## EXCERPTED TEXT

★ ★ ★

\documentclass{article}
\input{preamble.tex}
\title{Day 17}
\date{Thursday June 14, 2012}
\newcommand{\df}{\textbf}
\usepackage{enumerate}
\def\Display{\@empty}
\newcommand{\Hide}[2]{\ifx \Display\undefined \strut \\ \vspace{#1} \\ \strut \else {\color{blue} #2} \fi }
\newcommand{\cod}{\opname{cod}}
\newcommand{\id}{\mbox{id}}
\newcommand{\fin}{f^{-1}}
\begin{document}
\maketitle
\section{Cardinality}
\begin{thm}
$\N\times\N$ is countable
\end{thm}
\begin{proof}
\Hide{3in}{
This proof can be done in several ways. If you look back to the notes a few days ago, we actually already proved this by proving that the function $f:\N\times\N$ defined by
\[
f(a,b) = 2^a(2b+1)-1
\]
Was injective and surjective.
Another way to do this proof is by a technique called \df{dovetailing}. From this method, we read off the following bijection:
\begin{align*}
g(a,b) &= a+\sum_{i=1}^{a+b} i \\
&= a + \frac{ (a+b)(a+b+1) } {2}
\end{align*}
}
\end{proof}
This is actually incredibly strong; it says that the natural numbers can code themselves...times themeselves! That is, they can code an entirely new copy of the natural numbers for each natural number. This allows for easy corollaries like:
\begin{thm}
$\Q$ is countable
\end{thm}
\begin{proof}
\Hide{2in}{
We will be a little handwavy with this result. Now, it suffices to get a bijection from $\N\times\N$ and $\Q^+$, since we can always do the thing we did between $\N$ and $\Z$ to add more. Morally speaking, $\Z\times\Z$ is cannot be smaller than $\Q$, since every rational is coded by two integers. That coding is not 1-1 however, but that seems to mean that $\Q$ can only be smaller.

★ ★ ★

## TASK INPUT

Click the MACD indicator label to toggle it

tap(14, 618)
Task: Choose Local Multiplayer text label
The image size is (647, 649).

★ ★ ★

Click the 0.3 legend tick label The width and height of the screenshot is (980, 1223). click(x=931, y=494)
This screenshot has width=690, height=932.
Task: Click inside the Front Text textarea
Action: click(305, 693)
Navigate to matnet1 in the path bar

★ ★ ★

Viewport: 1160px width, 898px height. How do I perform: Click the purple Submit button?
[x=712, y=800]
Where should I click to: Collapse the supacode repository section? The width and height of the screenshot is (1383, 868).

★ ★ ★

## GIVEN INSTRUCTION A
Copy out the LaTeX notes on cardinality in full, character for character.
## GIVEN INSTRUCTION B
Output the entries from the line with "Task: Choose Local Multiplayer text label" up to and including the line with "The image size is (647, 649)." as a numbered list, skipping blank lines.

## EXERCISE ANSWER A
\documentclass{article}
\input{preamble.tex}
\title{Day 17}
\date{Thursday June 14, 2012}
\newcommand{\df}{\textbf}
\usepackage{enumerate}
\def\Display{\@empty}
\newcommand{\Hide}[2]{\ifx \Display\undefined \strut \\ \vspace{#1} \\ \strut \else {\color{blue} #2} \fi }
\newcommand{\cod}{\opname{cod}}
\newcommand{\id}{\mbox{id}}
\newcommand{\fin}{f^{-1}}
\begin{document}
\maketitle
\section{Cardinality}
\begin{thm}
$\N\times\N$ is countable
\end{thm}
\begin{proof}
\Hide{3in}{
This proof can be done in several ways. If you look back to the notes a few days ago, we actually already proved this by proving that the function $f:\N\times\N$ defined by
\[
f(a,b) = 2^a(2b+1)-1
\]
Was injective and surjective.
Another way to do this proof is by a technique called \df{dovetailing}. From this method, we read off the following bijection:
\begin{align*}
g(a,b) &= a+\sum_{i=1}^{a+b} i \\
&= a + \frac{ (a+b)(a+b+1) } {2}
\end{align*}
}
\end{proof}
This is actually incredibly strong; it says that the natural numbers can code themselves...times themeselves! That is, they can code an entirely new copy of the natural numbers for each natural number. This allows for easy corollaries like:
\begin{thm}
$\Q$ is countable
\end{thm}
\begin{proof}
\Hide{2in}{
We will be a little handwavy with this result. Now, it suffices to get a bijection from $\N\times\N$ and $\Q^+$, since we can always do the thing we did between $\N$ and $\Z$ to add more. Morally speaking, $\Z\times\Z$ is cannot be smaller than $\Q$, since every rational is coded by two integers. That coding is not 1-1 however, but that seems to mean that $\Q$ can only be smaller.

## EXERCISE ANSWER B
1. Task: Choose Local Multiplayer text label
2. The image size is (647, 649).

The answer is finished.